- **TASK INSTRUCTIONS**: Which lines in the records below contain the string "pixels", matching case exactly? Gather each of them and copy it out in full.

- **DATA FOR THIS TASK**:
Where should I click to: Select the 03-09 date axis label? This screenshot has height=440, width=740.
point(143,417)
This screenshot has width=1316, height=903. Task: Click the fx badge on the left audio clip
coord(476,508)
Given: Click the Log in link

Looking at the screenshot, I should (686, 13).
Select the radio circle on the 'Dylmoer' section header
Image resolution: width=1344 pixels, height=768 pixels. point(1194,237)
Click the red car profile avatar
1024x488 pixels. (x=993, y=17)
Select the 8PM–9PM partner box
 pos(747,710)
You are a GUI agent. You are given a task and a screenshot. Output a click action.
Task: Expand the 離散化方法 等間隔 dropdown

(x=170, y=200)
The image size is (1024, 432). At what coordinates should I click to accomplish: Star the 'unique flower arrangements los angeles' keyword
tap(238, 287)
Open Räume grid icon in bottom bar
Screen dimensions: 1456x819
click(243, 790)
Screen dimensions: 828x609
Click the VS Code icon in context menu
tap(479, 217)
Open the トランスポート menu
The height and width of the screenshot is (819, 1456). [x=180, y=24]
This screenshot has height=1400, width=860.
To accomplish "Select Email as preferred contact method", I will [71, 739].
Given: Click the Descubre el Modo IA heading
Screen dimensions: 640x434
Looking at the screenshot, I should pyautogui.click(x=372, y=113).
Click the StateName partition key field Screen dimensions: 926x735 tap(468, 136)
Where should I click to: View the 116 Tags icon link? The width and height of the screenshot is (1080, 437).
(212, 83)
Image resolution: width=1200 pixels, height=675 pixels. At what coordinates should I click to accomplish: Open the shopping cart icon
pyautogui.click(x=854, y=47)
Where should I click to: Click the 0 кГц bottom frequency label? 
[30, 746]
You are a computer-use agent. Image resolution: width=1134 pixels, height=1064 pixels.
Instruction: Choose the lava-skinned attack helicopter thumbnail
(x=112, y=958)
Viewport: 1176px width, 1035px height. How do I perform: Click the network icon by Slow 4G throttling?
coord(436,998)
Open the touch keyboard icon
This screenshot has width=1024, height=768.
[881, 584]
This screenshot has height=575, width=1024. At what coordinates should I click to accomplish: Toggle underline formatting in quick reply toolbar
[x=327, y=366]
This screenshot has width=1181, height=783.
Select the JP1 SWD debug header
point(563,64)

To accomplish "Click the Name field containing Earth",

- **ANSWER FOR THE TASK**:
Image resolution: width=1344 pixels, height=768 pixels. point(1194,237)
1024x488 pixels. (x=993, y=17)
Image resolution: width=1200 pixels, height=675 pixels. At what coordinates should I click to accomplish: Open the shopping cart icon
You are a computer-use agent. Image resolution: width=1134 pixels, height=1064 pixels.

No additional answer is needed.